O’Connor, tall, fit and solidly built, trained the tiny green dot on the top right-hand corner of the window opposite where, unless someone was specifically looking for it, the laser beam would go unnoticed. Any conversation in the targeted room would, O’Connor knew, generate minute vibrations against the glass. The state-of-the-art suitcase-laser system assembled by the back-room boys in Langley was designed to bounce an infrared beam off the window and back to a laser optical receiver which converted vibrations into electrical pulses. In turn, the pulses were converted into an audio signal.
If the latest intelligence the US had on Iran was correct, two Pakistani nuclear scientists would shortly arrive to meet with the occupant of the apartment – Brigadier General Hossein Shakiba. Shakiba headed the nuclear division of the Iranian Islamic Revolutionary Guards Corps, and was one of the most powerful military officers in Iran. As a member of the Supreme National Security Council, he reported directly to the President. O’Connor reached for his binoculars and focused them on Shakiba, who was studying some papers in the sitting room. Pale and thin, with a neatly trimmed beard and moustache, Shakiba did not fit the profile of some of the Revolutionary Guards Corps thugs O’Connor had encountered in the past, but he knew this man was far more dangerous. A brilliant nuclear scientist, Shakiba had trained at Harvard in the days when Iran had been a trusted ally of the US in the Middle East, when the Shah, along with his wife, had been honoured guests in the White Houses of Kennedy, Johnson, Ford, Nixon and Carter.
‘One moment … come on up.’ Shakiba’s response to the door buzzer came through clearly in O’Connor’s headphones. O’Connor focused his binoculars on the street-level entrance. The two Pakistanis were unmistakable. O’Connor had one of the sharpest minds in the Firm, as the CIA was known to insiders, and he’d committed the files on both men to memory.
Major General Vijay ul-Haq, a swarthy-faced man in his fifties, had long been one of the driving forces behind Pakistan’s nuclear arms program; the second man, Dr Wasim Yousef, was a nuclear scientist from the AQ Khan Research Laboratories in Kahuta in the Punjab, and an expert on heavy-water reactors, centrifuges and the enrichment of weapons-grade uranium. It had taken Mohamed ElBaradei and his team at the UN’s International Atomic Energy Agency years of painstaking research, but eventually the UN investigators
had unearthed the sinister tentacles of AQ Khan’s network, tracing the criminal activities of the Pakistanis to over thirty different countries. The revelations to date had been frightening enough, but O’Connor was convinced that now the nuclear technology was out of the test tube, there was worse to come. But the US needed proof. He watched as Shakiba greeted his Pakistani counterparts, offering them coffee.
‘We’re having trouble getting enough components for our P1 centrifuges,’ Shakiba began, unrolling a set of technical diagrams on the coffee table. ‘Especially the bearings, and we’re also having some problems at our heavy-water reactor site at Arak.’

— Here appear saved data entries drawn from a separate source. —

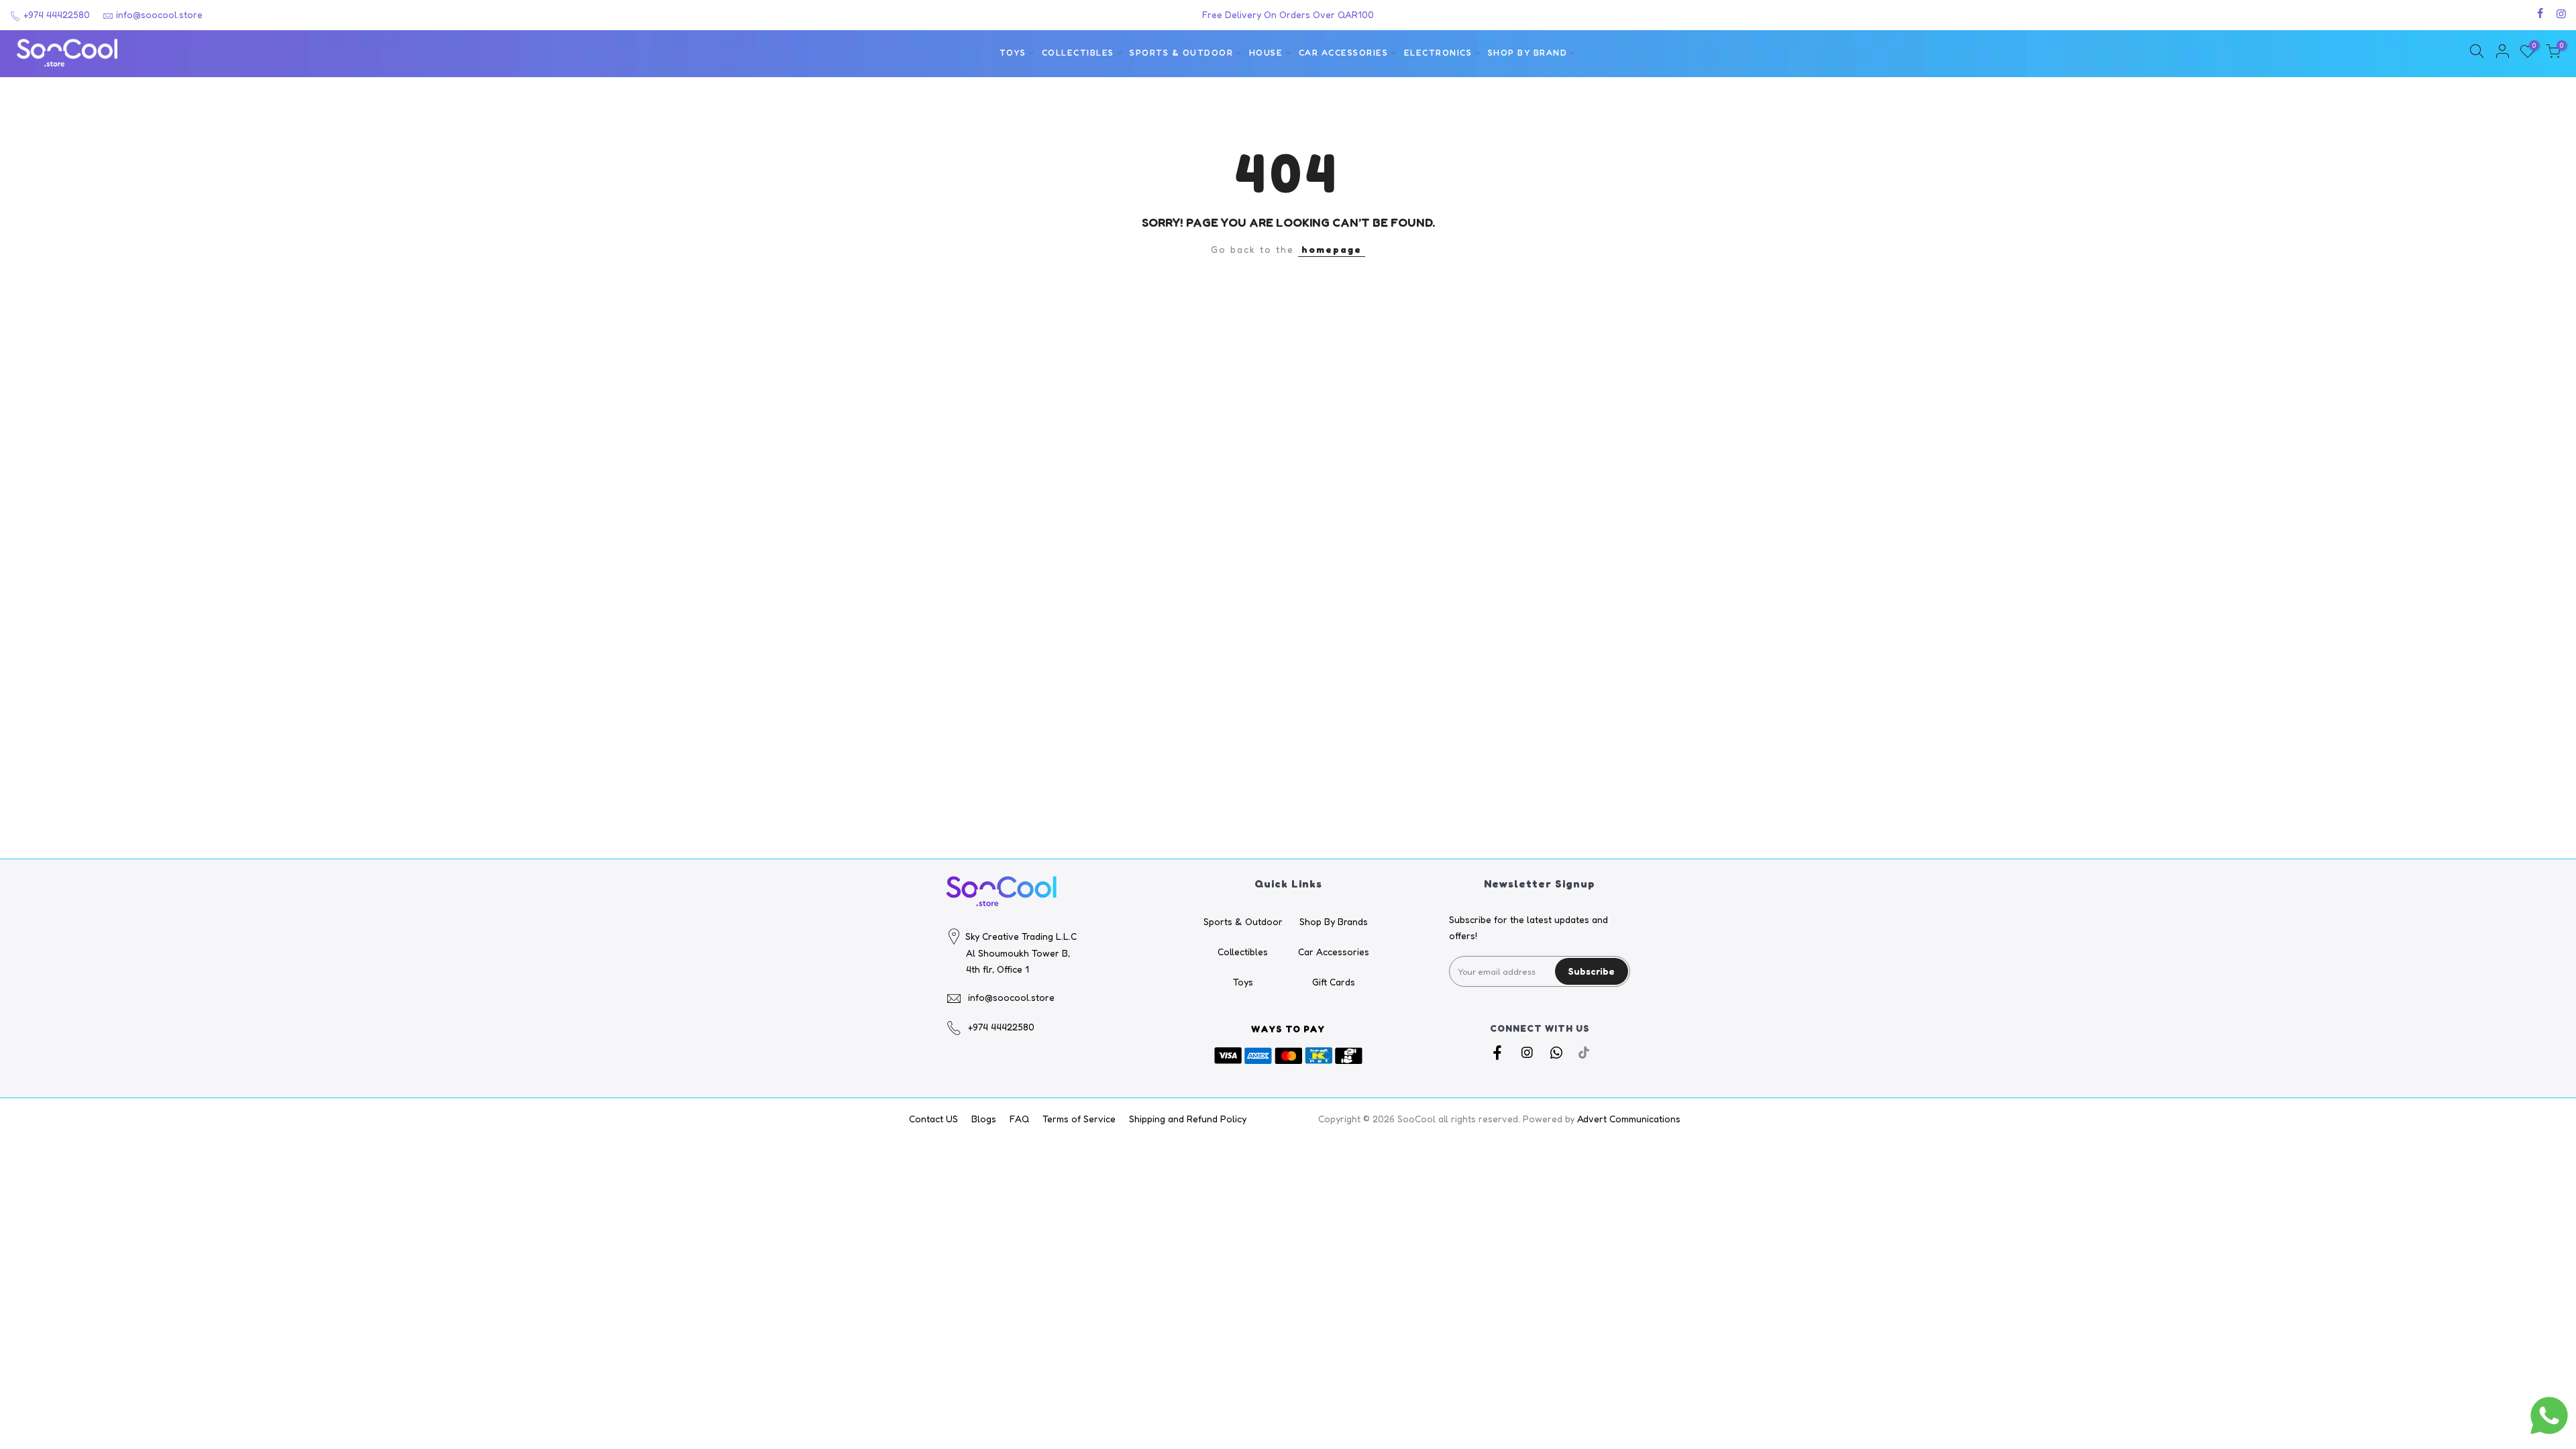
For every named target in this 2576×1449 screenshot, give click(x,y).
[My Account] (2502, 53)
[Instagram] (1528, 1052)
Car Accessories (1344, 53)
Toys (1013, 53)
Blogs (983, 1118)
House (1266, 53)
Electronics (1438, 53)
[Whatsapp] (1558, 1052)
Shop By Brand (1528, 53)
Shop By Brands (1333, 921)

O’Connor took a deep breath as Shakiba unfurled a further set of designs on the coffee table. A heavy-water reactor could only mean one thing – plutonium.
‘For the P1 centrifuge components, we may be able to put you in contact with a reliable supplier in China,’ General ul-Haq offered, ‘but we can do better than that. The P2 design is far superior, although it will be expensive.’ There was more than a hint of avarice in the general’s smile.